John Williams, President of the San Francisco Fed, explained that the weak second-quarter gross domestic product (GDP) reading was influenced by fluctuations in inventories and government spending, adding that some underlying data in the report appears promising.
Williams made these comments shortly after the Commerce Department released figures showing GDP growth at 1.2 percent for the last quarter, following a mere 0.8 percent in the previous quarter. This growth falls short of the Fed’s expectation of around 2 percent for 2016, potentially reinforcing the notion among some investors that the central bank might delay rate increases despite a more optimistic statement from Fed officials earlier in the week.
While Williams, who does not have a vote on policy in the Fed’s remaining meetings this year, acknowledged the disappointing GDP numbers, he pointed out that there are two important employment and inflation reports due before their next meeting in mid-September. “Assuming the data supports it, it makes sense to raise rates again this year,” he stated.

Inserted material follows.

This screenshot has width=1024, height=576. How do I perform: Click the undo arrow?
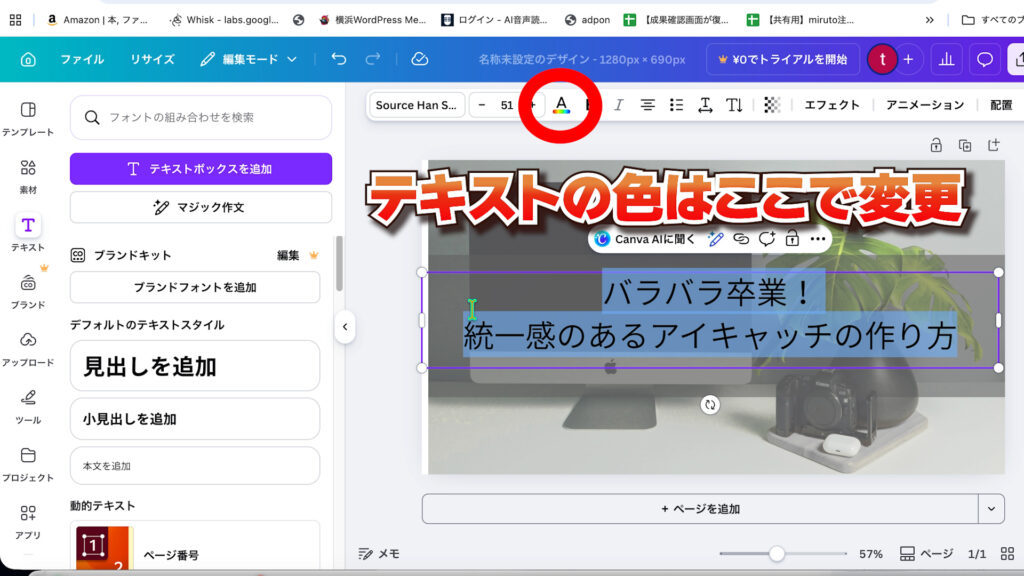pyautogui.click(x=339, y=59)
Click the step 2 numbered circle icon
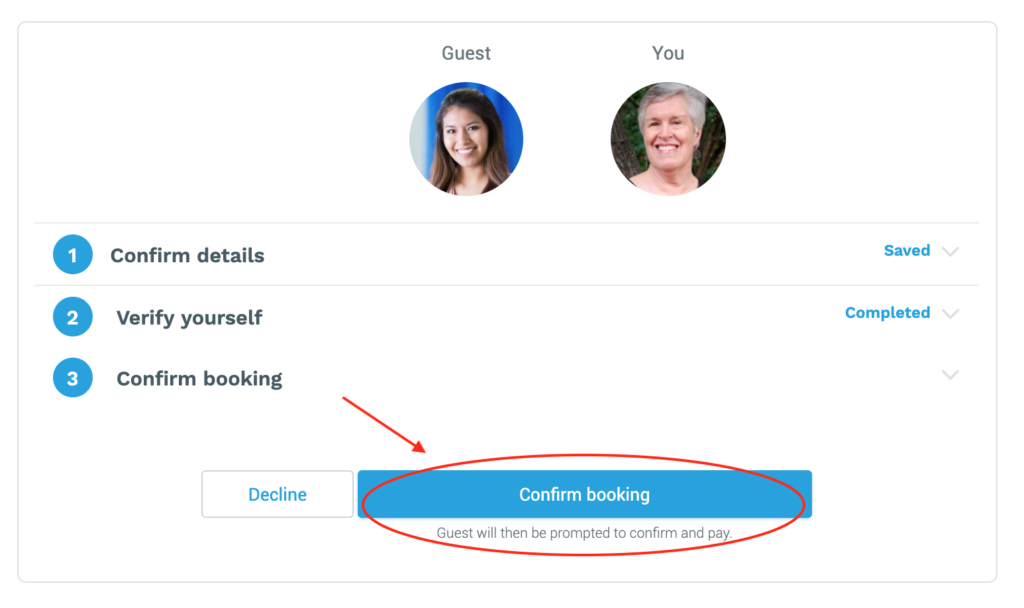1024x608 pixels. (72, 317)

He noted the possibility of receiving data over the next couple of months that could justify two rate increases. However, he also acknowledged that the data might not support any increases or just one. The strong employment report from June, combined with weaker economic growth, indicates that U.S. productivity is even lower than previously assumed.

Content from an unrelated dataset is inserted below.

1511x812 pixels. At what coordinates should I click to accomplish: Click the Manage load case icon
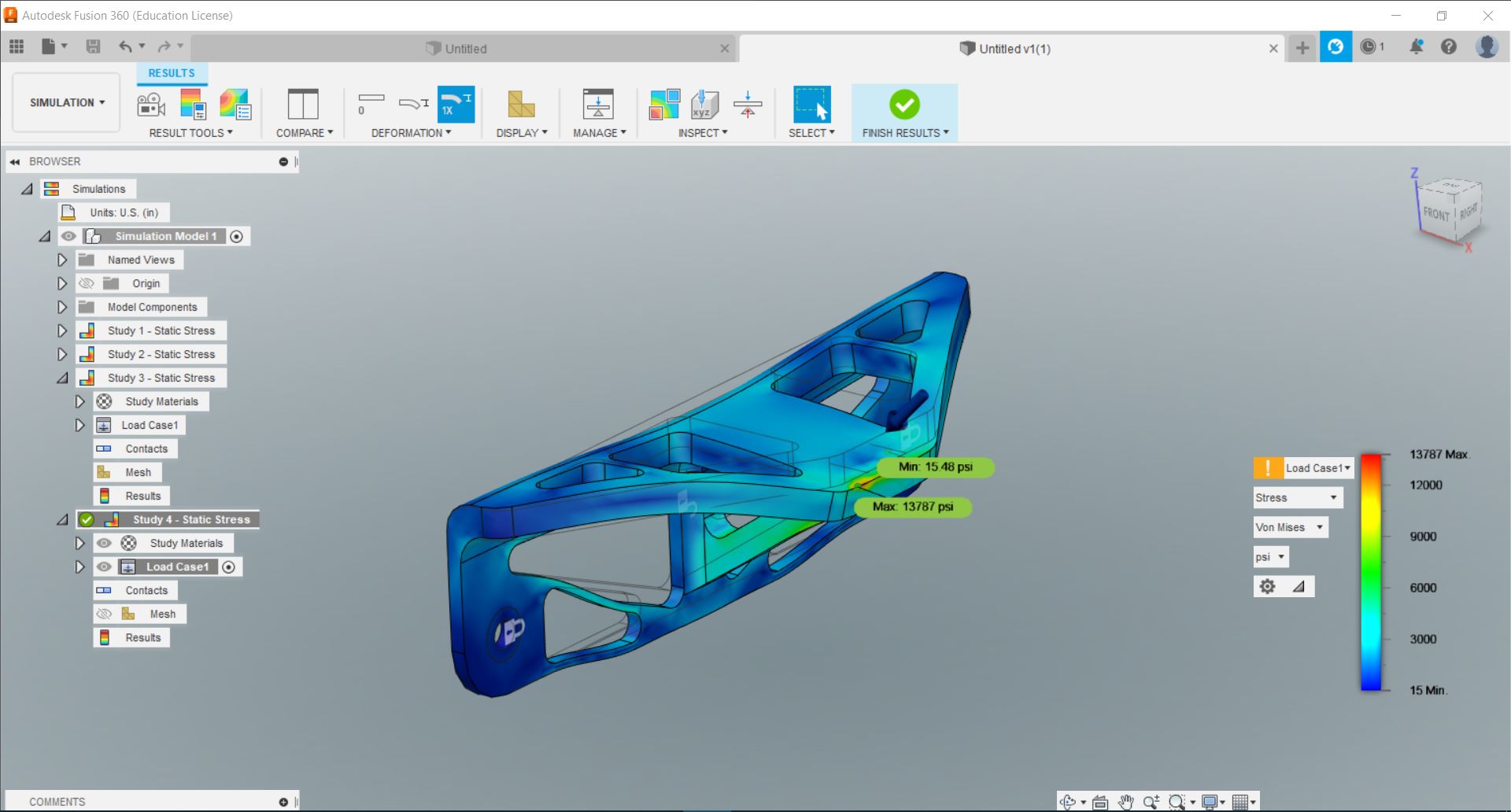click(x=597, y=105)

Regarding the GDP report, Williams remarked, "when I look at the underlying data like final sales… they look good. There are always fluctuations with government spending and inventories, but the recent performance has been particularly negative in both Q1 and Q2."
Earlier this week, the Fed’s policy-making Federal Open Market Committee noted that near-term risks to the U.S. economy have lessened.
Williams, the first official to speak publicly since that statement, indicated it was reflective of positive data on job growth and consumer spending, suggesting the overall U.S. economic expansion is not poised to stall. Additionally, he mentioned that the recent vote by the U.K. to leave the European Union is not expected to significantly impact the U.S. economic outlook.